What’s up mirai community!? I’ve been a lurker for almost a year as I’ve been getting my bearings and digesting as much bonsai as I can but it’s time for my first post. I’ve only been serious about learning bonsai for about a year so bear with me lol.
I’m curious what everyone’s experiences, techniques and thoughts are about watering a nursery stock tree that’s just had it’s first repotting. Particularly coniferous with a pretty significant amount of nursery soil left intact in the root system. If it’s planted in well draining inorganic soil, I’m assuming I should continue to water to the level of moisture in the leftover nursery soil. As the temperatures begin to rise and the trees wake up, will the drier inorganic soil hamper the root systems growth at all? Or should the moisture of the nursery would keep the Immediate surrounding inorganic soil moist enough? Just been thinking about it so figured I’d ask. For some background I live in Florida and our spring is right around the corner. They’re all junipers, and they were all styled last year. Thanks in advance for the info!
Have you watched the livestream on spring watering? https://live.bonsaimirai.com/library/video/spring-watering
The goal is to give the plant what it needs. Balance of water and oxygen.
Too much water is bad… too little water is bad.
Each tree has individual needs. I have learned to not water on a schedule, a major cause of my dead tree collection!
Root rot and tip blight can both be the results of over watering. https://crataegus.com/2018/08/14/juniper-tips-dying/
after repotting the care changes. Never bare root a conifer, so they will always have some of the field or nursery soil as well as bonsai soil mix. https://live.bonsaimirai.com/library/video/nursery-stock-series-pt.-4
The nursery stock repot stream addresses the transition.
Observe the tree and container : examples include a chopstick in the pot to see moisture level, by comparing the weight of the tree and container when watered and when dry, using a moisture meter, observing the health and condition of the tree.
So learning to water properly is a learned skill.
I hope you persist and learn from the many sources available today.
learn lots, share with others, have fun
Thanks bob! I’ll re-watch that nursery stock video. My bonsai iceberg has only fit so many penguins on it so far from all of the videos lol. Luckily I knew not to bare-root my junipers and I don’t water on a schedule so I guess I learned something at least… lol
OMG! here, in Belgium, it is rainy, wet, cold …The good thing, is that we have to worry less in term of watering … on the other hand, we have to take that wet weather into account in our soil composition.
Welcome with your first post @Jdaws
I think that as @Bonsai_bob said, each tree has its own needs and in a way I think we must teach ourselves to follow our instinct about each tree by observing them closely every day, I’m still struggling with it myself but yeah, feel that soil, touch it, make sure its not too wet or too dry and you’ll strike that perfect balance, specially if you employed proper repotting procedures and used the right kind of soil for the particular horticultural needs of each plant.
i believe also a kind of beginners mistake is to go out and water the trees as understood in a single task ( i go water the bonsai, taking the hose over all of them - which is many times seen in general Bonsai videos) vs. go out and water the individual tree according to the needs of that tree (so go out in the morning to provide water to those trees in need at that time, go out again for different ones at different times…
Don’t be a lurker, your question is awesome.

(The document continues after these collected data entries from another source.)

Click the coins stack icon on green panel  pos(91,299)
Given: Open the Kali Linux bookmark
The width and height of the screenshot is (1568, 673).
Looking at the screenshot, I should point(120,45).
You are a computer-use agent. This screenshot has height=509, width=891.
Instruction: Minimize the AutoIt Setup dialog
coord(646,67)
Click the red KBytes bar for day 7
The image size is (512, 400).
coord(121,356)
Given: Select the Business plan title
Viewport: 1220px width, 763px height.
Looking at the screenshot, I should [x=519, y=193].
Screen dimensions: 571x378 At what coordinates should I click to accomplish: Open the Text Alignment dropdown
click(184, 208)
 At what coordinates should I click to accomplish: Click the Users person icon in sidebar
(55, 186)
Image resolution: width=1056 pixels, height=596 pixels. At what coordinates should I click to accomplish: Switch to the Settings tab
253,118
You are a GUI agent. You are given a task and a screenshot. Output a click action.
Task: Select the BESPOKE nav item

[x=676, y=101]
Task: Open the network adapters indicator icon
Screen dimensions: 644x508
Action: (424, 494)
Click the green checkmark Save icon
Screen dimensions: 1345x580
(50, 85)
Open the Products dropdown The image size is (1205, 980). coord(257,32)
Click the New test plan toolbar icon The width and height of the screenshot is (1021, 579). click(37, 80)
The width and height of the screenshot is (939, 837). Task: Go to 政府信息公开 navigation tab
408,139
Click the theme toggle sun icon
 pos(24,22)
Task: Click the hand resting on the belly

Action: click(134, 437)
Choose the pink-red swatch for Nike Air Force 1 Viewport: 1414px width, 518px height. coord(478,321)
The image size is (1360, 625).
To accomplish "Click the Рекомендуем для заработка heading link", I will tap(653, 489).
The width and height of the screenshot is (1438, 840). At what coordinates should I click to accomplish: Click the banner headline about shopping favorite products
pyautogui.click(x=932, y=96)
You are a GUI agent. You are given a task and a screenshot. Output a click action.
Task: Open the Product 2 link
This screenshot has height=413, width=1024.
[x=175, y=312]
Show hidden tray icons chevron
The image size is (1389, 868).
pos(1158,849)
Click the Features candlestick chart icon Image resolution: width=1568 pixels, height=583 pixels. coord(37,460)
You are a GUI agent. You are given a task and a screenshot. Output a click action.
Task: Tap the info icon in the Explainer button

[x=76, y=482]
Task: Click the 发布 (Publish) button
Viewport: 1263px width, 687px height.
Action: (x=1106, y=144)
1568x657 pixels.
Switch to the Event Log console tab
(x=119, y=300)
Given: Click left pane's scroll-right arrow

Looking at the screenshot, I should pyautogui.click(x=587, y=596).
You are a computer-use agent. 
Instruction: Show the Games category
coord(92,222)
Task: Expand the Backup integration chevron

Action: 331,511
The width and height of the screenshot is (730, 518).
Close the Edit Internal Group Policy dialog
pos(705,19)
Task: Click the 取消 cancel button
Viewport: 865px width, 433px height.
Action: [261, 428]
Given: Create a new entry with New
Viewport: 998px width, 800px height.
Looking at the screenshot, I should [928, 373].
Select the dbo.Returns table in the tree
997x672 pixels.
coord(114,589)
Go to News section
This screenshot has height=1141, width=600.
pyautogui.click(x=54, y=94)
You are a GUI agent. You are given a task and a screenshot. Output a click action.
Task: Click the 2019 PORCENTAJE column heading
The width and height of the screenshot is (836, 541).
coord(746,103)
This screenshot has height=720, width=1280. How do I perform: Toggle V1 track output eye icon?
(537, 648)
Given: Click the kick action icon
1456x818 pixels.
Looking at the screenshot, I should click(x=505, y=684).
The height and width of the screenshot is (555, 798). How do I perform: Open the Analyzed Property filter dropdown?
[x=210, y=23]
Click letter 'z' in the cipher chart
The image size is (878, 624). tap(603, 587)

Keep them coming. If you were to water it to the level that the inorganic soil is at the proper moisture level then the organic free flowing soil will be too moist most of the time. Alternatively, if you were to let the organics dry sufficiency, your inorganic would be too dry. Now, you need the roots that are in the organic soil because they are potentially the only ones you have after the repot, you also want to encourage root growth in the inorganic soil so that in the future you can come back and have enough roots there to allow you to replace the organic soil. Also water will diffuse by osmosis from the wetter organic to the drier inorganic to some extent. So it is a bit of a balance and hard to have a rule but I would not let the inorganic become bone dry to the level that I would not let it get to if it were part of a system with only inorganic in it. Watering is the toughest thing in bonsai and this mixed organic/inorganic soil situation is the most difficult to manage while being the most common to encounter as we start doing bonsai.
Fresh from the live Q&A oven: If you did the repot properly, in the sense that the interface between organic and inorganic particles is rough and you didn’t manicure the roots during the removal of the part of organic soil. Then, you will have a meshing in of the organic and inorganic with root already at least partially occupying the inorganic soil. If that is the case, then using the state of the top dressing as the sensor for water then, you do as you would no matter what the nature of the substrate is. If the top dressing is dry, then you need to water. If it is wet, you don’t. If on the other hand, you manicured the roots and you decreased the flat-edged surface of the organic soil in the nursery container, to a flat-edged surface off organic soil just smaller to fit the bonsai container, then you will have a harder time to balance the water content of the two types of substrate or trust the state of the top dressing fully as a measure for watering. And of course how often you’ll actually need to water will depends on how much foliage the tree has, the species, etc.